PASSAGE SHOWN:
begin
The Missing Gap

I am a parent that chose to quit his job and stay-at-home (SAHP) to raise his daughter.  While the other parent traveled and made a career for herself.  It is hard to look back and understand why this choice was made.  Though, in all honesty, it was made in ignorance.  I made this choice as an older father. I felt the pitfalls of youthful choice, if nothing else, had been avoided.  A lifetime spent avoiding the sins of the father and mother (each parent married three times). So, after learning about my daughter to be, this choice felt like the right choice.  It was not.

This is not that story.  Just some background for what’s next. 

Eight years ago, a choice was made to trust a person and stay home to raise our daughter.  This choice was made with zero understanding of the consequences of making that choice. In Elizabeth Warren’s book Persist she provides an eye-opening exploration of an under reported turbulence in America today.  Three concepts from her book were children, (SAHP) parents and teachers. 

The following is written with the understanding these issues overwhelmingly affect women.  The numbers show about 23% of families with children choose to have a parent stay home to raise their child.  Of that 23%, 4% are male.  This puts me in the minority of the minority for stay-at-home parents.
end
INFORMATION PROVIDED:
begin
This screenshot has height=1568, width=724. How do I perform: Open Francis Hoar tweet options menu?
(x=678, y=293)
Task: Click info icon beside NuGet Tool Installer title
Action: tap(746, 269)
end
TASK REQUIREMENTS:
- a) Which concepts from Elizabeth Warren's book Persist does the essay on stay-at-home parenting name?
- b) How would you sum up the essay on stay-at-home parenting in two sentences?

FINAL ANSWERS:
- a)
- Children
- Stay-at-home (SAHP) parents
- Teachers

- b) Eight years ago, the writer, an older father, chose to quit his job and stay home to raise his daughter while the other parent traveled and built a career, a choice he says was made in ignorance and was not the right one. He draws on Elizabeth Warren's book Persist and notes that these issues overwhelmingly affect women: about 23% of families with children have a parent stay home, and of that 23%, 4% are male, which puts him in the minority of the minority.